## begin
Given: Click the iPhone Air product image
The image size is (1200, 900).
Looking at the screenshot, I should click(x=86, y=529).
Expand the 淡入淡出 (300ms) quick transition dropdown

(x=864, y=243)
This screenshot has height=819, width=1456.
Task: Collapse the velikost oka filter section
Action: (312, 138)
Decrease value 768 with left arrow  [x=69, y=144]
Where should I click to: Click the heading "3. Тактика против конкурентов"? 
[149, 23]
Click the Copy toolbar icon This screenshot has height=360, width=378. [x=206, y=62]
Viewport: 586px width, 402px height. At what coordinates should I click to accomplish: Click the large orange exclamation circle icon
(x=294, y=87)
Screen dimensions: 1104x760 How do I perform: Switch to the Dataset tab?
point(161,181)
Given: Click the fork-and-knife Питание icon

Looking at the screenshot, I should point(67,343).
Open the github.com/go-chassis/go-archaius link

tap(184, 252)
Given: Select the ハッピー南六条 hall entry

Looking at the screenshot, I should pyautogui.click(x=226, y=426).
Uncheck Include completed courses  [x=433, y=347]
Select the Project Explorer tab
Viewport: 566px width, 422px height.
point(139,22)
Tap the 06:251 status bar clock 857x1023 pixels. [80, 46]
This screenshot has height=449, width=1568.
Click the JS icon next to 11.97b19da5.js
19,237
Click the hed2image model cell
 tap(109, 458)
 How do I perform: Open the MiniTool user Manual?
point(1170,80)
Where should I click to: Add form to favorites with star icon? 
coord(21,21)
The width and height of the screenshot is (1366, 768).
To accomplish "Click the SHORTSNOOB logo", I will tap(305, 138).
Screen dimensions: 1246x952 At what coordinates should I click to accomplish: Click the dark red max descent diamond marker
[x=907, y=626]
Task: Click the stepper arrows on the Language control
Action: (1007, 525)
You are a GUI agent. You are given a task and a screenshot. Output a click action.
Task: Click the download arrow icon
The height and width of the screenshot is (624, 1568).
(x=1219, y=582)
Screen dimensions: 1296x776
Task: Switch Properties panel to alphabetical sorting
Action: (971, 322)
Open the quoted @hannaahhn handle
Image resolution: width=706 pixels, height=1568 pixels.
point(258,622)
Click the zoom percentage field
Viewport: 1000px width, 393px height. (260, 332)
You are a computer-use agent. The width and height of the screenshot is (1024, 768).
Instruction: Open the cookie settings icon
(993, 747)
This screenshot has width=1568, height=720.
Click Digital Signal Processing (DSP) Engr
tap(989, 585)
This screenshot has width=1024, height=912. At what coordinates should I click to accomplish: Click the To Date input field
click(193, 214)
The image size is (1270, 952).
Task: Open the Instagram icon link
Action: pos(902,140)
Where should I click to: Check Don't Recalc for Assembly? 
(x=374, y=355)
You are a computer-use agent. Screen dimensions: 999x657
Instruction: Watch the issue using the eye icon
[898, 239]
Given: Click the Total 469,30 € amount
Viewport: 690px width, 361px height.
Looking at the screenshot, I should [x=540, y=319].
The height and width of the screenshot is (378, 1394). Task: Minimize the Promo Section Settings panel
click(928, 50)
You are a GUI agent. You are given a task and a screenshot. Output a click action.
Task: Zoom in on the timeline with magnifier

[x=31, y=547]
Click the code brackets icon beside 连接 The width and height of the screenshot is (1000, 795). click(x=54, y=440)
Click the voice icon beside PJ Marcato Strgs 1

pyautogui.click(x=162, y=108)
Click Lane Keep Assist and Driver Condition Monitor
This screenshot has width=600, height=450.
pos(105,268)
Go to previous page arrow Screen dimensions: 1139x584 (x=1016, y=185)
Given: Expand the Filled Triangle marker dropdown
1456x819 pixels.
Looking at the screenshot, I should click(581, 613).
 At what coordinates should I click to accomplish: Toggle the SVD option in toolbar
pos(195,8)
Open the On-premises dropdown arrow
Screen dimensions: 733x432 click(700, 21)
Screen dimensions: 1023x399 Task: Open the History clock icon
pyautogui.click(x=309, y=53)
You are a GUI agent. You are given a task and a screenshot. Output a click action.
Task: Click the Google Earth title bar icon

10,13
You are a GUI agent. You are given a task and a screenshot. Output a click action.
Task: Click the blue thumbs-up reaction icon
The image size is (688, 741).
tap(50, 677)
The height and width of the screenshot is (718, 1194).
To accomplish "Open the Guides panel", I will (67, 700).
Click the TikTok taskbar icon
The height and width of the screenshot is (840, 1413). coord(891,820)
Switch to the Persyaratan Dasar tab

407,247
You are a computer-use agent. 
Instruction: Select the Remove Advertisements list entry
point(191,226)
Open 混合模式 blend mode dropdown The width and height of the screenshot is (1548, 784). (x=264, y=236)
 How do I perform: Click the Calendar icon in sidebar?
## end
Reproduce verbatim the stretch of material from the line containing "Tap the 06:251" through the line containing "Action: (1007, 525)", including both of those lines.

Tap the 06:251 status bar clock 857x1023 pixels. [80, 46]
This screenshot has height=449, width=1568.
Click the JS icon next to 11.97b19da5.js
19,237
Click the hed2image model cell
 tap(109, 458)
 How do I perform: Open the MiniTool user Manual?
point(1170,80)
Where should I click to: Add form to favorites with star icon? 
coord(21,21)
The width and height of the screenshot is (1366, 768).
To accomplish "Click the SHORTSNOOB logo", I will tap(305, 138).
Screen dimensions: 1246x952 At what coordinates should I click to accomplish: Click the dark red max descent diamond marker
[x=907, y=626]
Task: Click the stepper arrows on the Language control
Action: (1007, 525)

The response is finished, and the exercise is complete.